The second part of the talk will focus on developing the DSA methodology for non-Markovian dynamics. Measure-valued processes play a key role in this endeavour. For the non-Markovian set-up, the DSA-likelihood is shown to depend on solutions to partial differential equations instead of ODEs as before. Preliminary numerical results for parameter inference will be shown. Finally, extension to non-Markovian epidemics on configuration model random graphs will be discussed.


Gaussian process (GP) model is an effective tool for emulating complex computer simulations. Heterogeneous gaussian process (Binois et al, 2017) has been shown to be superior in the presence of input dependent noise as in the case of any stochastic computer simulation. However, all GP models impose a gaussian variability assumption in the emulator. In this talk, we propose a new approach based on heterogeneous GP and a clustering based technique to emulate and hence calibrate a stochastic agent based simulation. The basic idea is to relax the normality assumption by borrowing the standard gaussian mixture model and coupling that with a traditional GP. The study is motivated by with an example taken from the 2015 Ebola challenge workshop which simulated an Ebola epidemic to evaluate methodology.
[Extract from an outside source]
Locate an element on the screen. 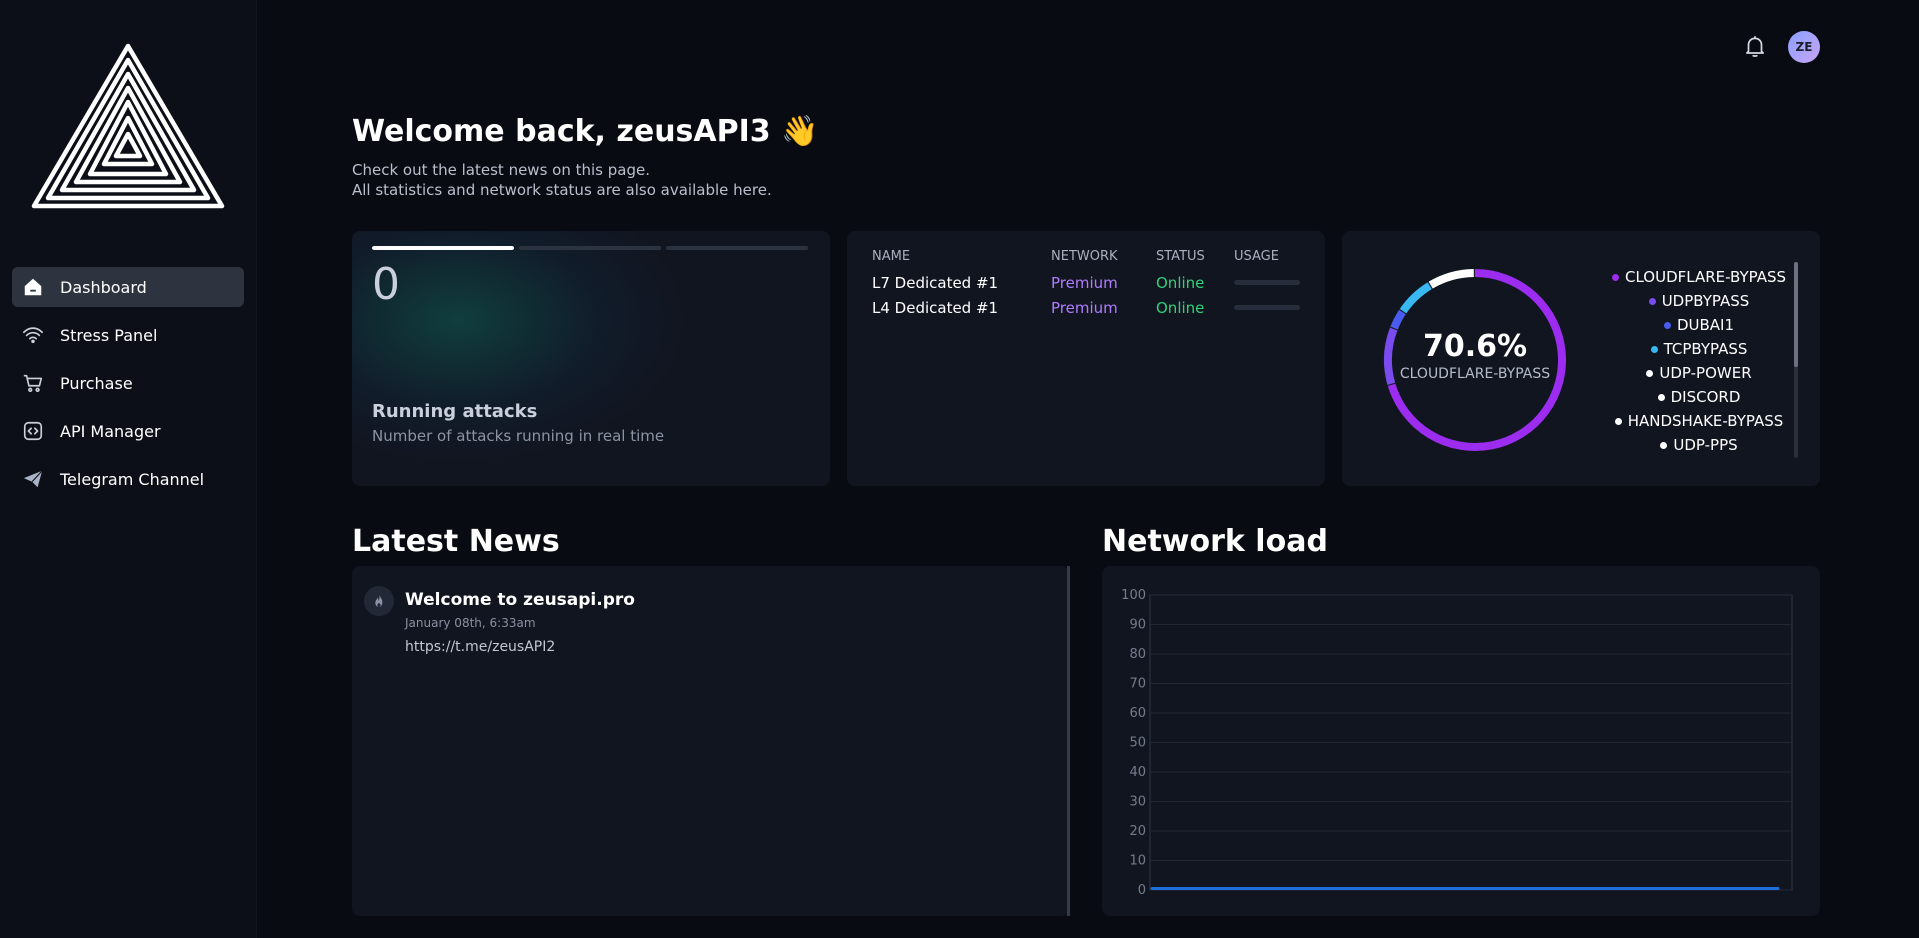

Generalized linear models are a class of widely used non-linear models in statistics. Classical maximum-likelihood theory based statistical inference is ubiquitous in this context. This theory hinges on well-known fundamental results: (1) the maximum-likelihood-estimate (MLE) is asymptotically unbiased and normally distributed, (2) its variability can be quantified via the inverse Fisher information, and (3) the likelihood-ratio-test (LRT) is asymptotically a Chi-Squared. In this talk, I will consider the specific setting of logistic regression models and show that in the common modern setting where the number of features and the sample size are both large and comparable, classical results are far from accurate. In fact, (1) the MLE is biased, (2) its variability is far greater than classical results, and (3) the LRT is not distributed as a Chi-Square. Consequently, p-values and confidence intervals based on classical theory are completely invalid. I will describe a new theory that precisely characterizes the asymptotic behavior of the MLE and the LRT under certain assumptions on the covariate distribution; this in turn yields valid p-values and confidence intervals in such high-dimensional settings. If time permits, I will discuss general techniques that may enable the study of likelihood based estimators in other non-linear models under similar high-dimensional asymptotics. This is based on joint works with Emmanuel Candes, Yuxin Chen and Qian Zhao.


We consider the task of meta-analysis in high-dimensional settings in which the data sources we wish to integrate are similar, but nonidentical. To borrow strength across such heterogeneous data sources, we introduce a global parameter that remains sparse even in the presence of outlier data sources. We also propose a one-shot estimator of the global parameter that preserves the anonymity of the data sources and converges at a rate that depends on the size of the combined dataset. Finally, we demonstrate the benefits of our approach on a large-scale drug treatment dataset.